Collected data
────

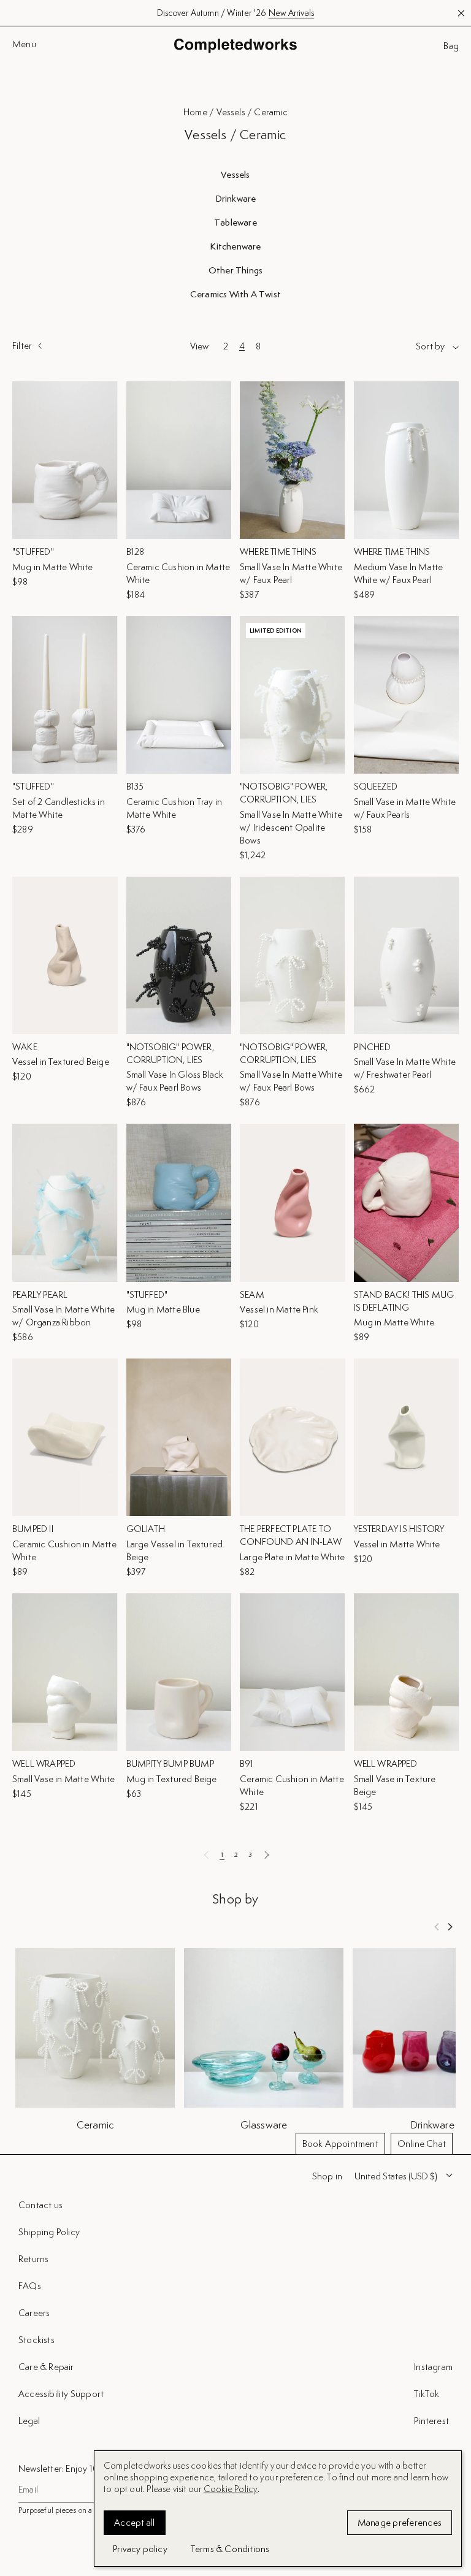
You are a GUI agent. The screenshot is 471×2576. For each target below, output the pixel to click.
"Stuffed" (33, 551)
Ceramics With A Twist (235, 294)
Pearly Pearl (39, 1294)
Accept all (134, 2522)
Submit (435, 2490)
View (199, 346)
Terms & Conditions (230, 2549)
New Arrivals (291, 12)
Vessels (235, 174)
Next (266, 1854)
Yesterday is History (399, 1528)
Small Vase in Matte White (63, 1779)
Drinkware (235, 198)
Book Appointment (340, 2143)
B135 (135, 786)
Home (195, 112)
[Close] (451, 2253)
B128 (135, 551)
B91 (247, 1763)
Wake (24, 1047)
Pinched (372, 1047)
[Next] (449, 1927)
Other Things (235, 270)
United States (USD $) (395, 2176)
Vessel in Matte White (397, 1544)
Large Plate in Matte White (292, 1557)
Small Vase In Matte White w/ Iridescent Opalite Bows (291, 827)
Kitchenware (235, 246)
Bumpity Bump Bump (170, 1763)
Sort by (430, 346)
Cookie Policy (231, 2488)
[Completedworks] (235, 46)
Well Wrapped (43, 1763)
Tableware (235, 222)
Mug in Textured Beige (171, 1779)
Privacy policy (140, 2549)
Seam (252, 1294)
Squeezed (376, 786)
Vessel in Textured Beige (60, 1061)
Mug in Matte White (52, 567)
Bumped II (32, 1528)
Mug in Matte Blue (163, 1309)
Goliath (145, 1528)
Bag (451, 46)
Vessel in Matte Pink (279, 1309)
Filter (22, 345)
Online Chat (421, 2143)
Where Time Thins (278, 551)
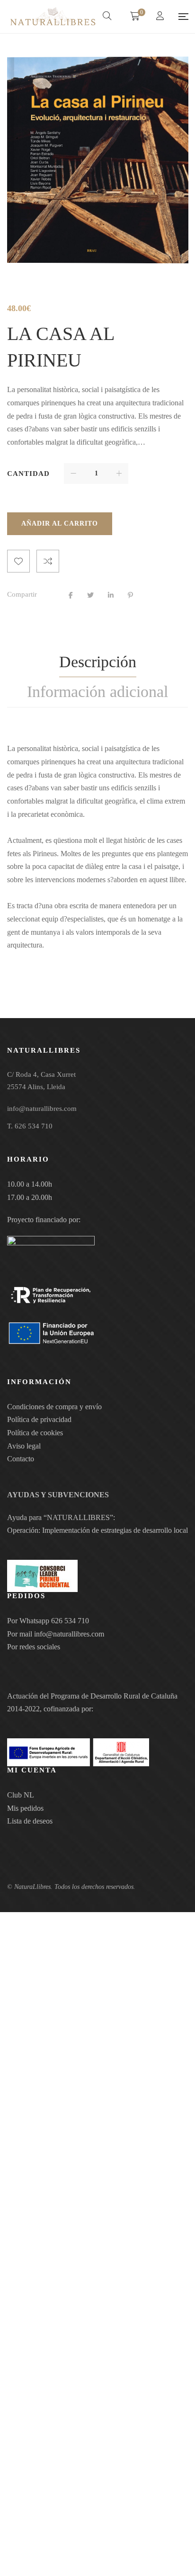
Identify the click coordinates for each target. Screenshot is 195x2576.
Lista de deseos (30, 1821)
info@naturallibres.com (69, 1634)
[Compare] (47, 561)
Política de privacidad (39, 1419)
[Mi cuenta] (161, 16)
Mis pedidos (25, 1808)
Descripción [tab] (97, 662)
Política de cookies (35, 1433)
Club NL (20, 1795)
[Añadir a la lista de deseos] (18, 561)
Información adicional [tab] (97, 691)
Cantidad (28, 473)
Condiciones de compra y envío (54, 1407)
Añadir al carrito (59, 523)
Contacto (20, 1459)
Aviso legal (24, 1446)
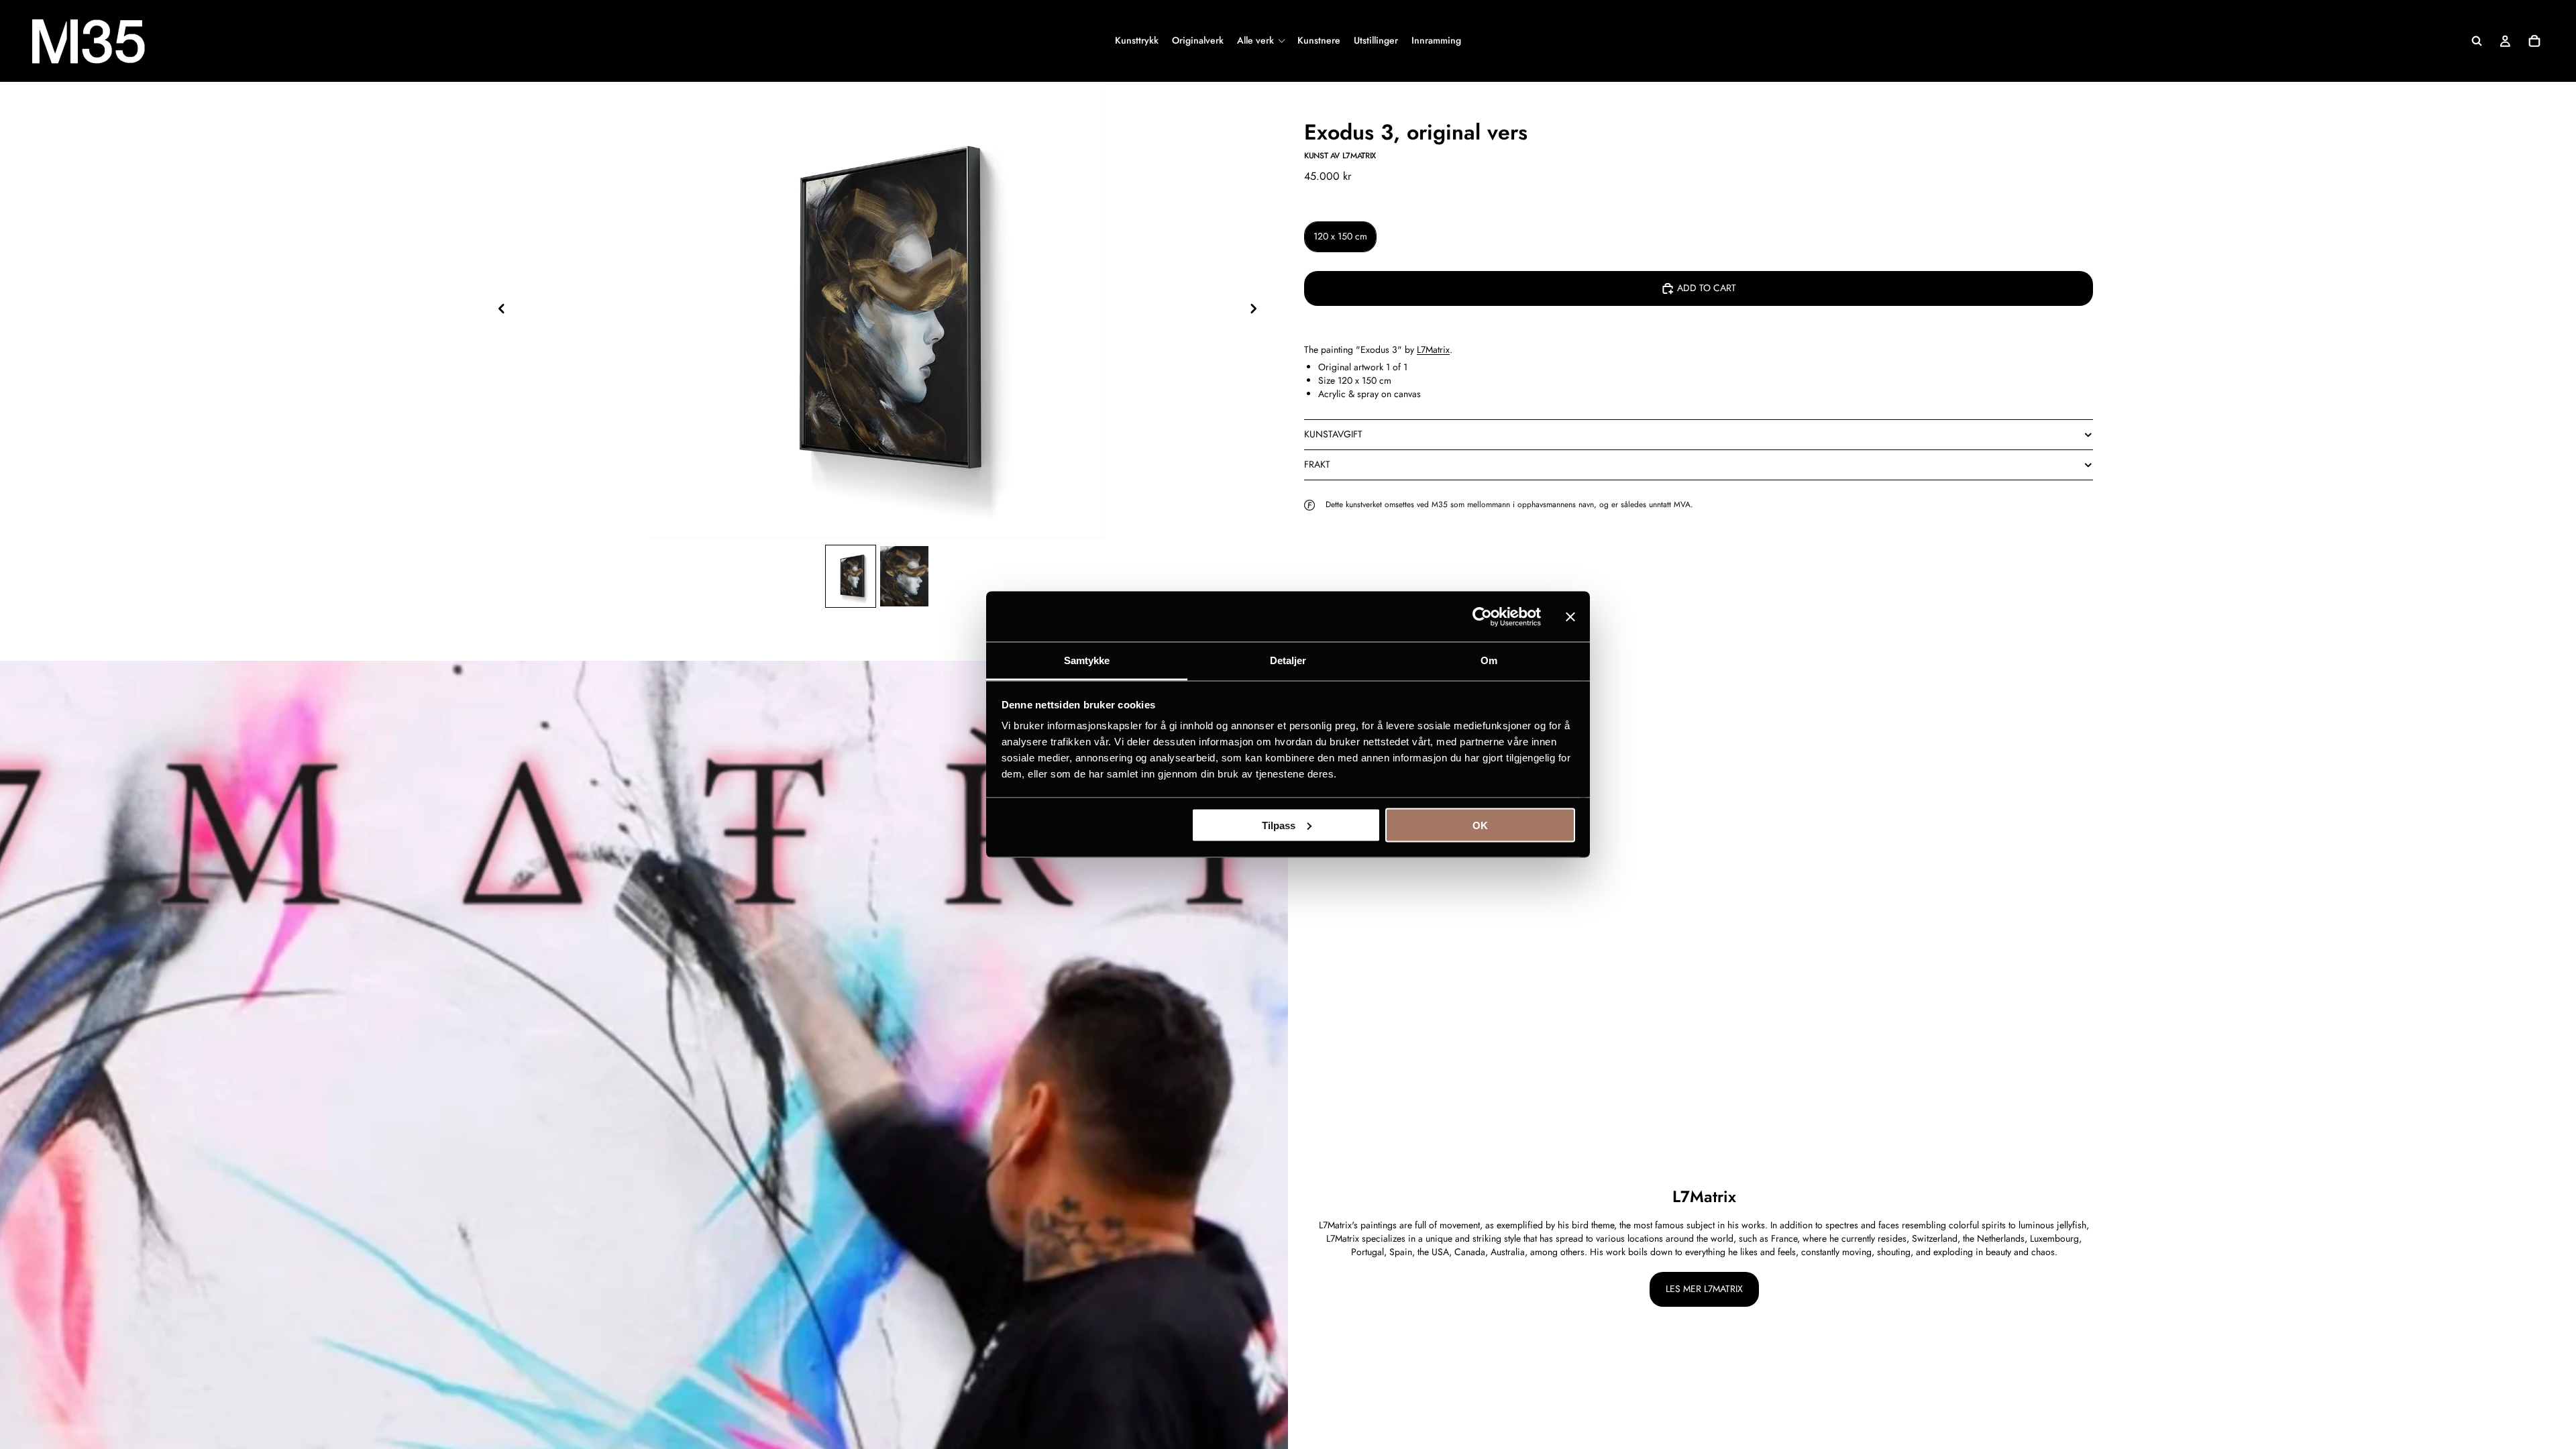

────

WHAT YOU WILL DO
Reproduce each entry precisely, dropping only the pictures.

ANSWER TO THE PROBLEM
You are a GUI agent. The screenshot is 471×2576. For each target below, output the pixel to click.
"Stuffed" (33, 551)
Ceramics With A Twist (235, 294)
Pearly Pearl (39, 1294)
Accept all (134, 2522)
Submit (435, 2490)
View (199, 346)
Terms & Conditions (230, 2549)
New Arrivals (291, 12)
Vessels (235, 174)
Next (266, 1854)
Yesterday is History (399, 1528)
Small Vase in Matte White (63, 1779)
Drinkware (235, 198)
Book Appointment (340, 2143)
B135 (135, 786)
Home (195, 112)
[Close] (451, 2253)
B128 (135, 551)
B91 (247, 1763)
Wake (24, 1047)
Pinched (372, 1047)
[Next] (449, 1927)
Other Things (235, 270)
United States (USD $) (395, 2176)
Vessel in Matte White (397, 1544)
Large Plate in Matte White (292, 1557)
Small Vase In Matte White w/ Iridescent Opalite Bows (291, 827)
Kitchenware (235, 246)
Bumpity Bump Bump (170, 1763)
Sort by (430, 346)
Cookie Policy (231, 2488)
[Completedworks] (235, 46)
Well Wrapped (43, 1763)
Tableware (235, 222)
Mug in Textured Beige (171, 1779)
Privacy policy (140, 2549)
Seam (252, 1294)
Squeezed (376, 786)
Vessel in Textured Beige (60, 1061)
Mug in Matte White (52, 567)
Bumped II (32, 1528)
Mug in Matte Blue (163, 1309)
Goliath (145, 1528)
Bag (451, 46)
Vessel in Matte Pink (279, 1309)
Filter (22, 345)
Online Chat (421, 2143)
Where Time Thins (278, 551)
Identify the click coordinates for each target. Screenshot is 195x2576.
Lista de deseos (30, 1821)
info@naturallibres.com (69, 1634)
[Compare] (47, 561)
Política de privacidad (39, 1419)
[Mi cuenta] (161, 16)
Mis pedidos (25, 1808)
Descripción [tab] (97, 662)
Política de cookies (35, 1433)
Club NL (20, 1795)
[Añadir a la lista de deseos] (18, 561)
Información adicional [tab] (97, 691)
Cantidad (28, 473)
Condiciones de compra y envío (54, 1407)
Añadir al carrito (59, 523)
Contacto (20, 1459)
Aviso legal (24, 1446)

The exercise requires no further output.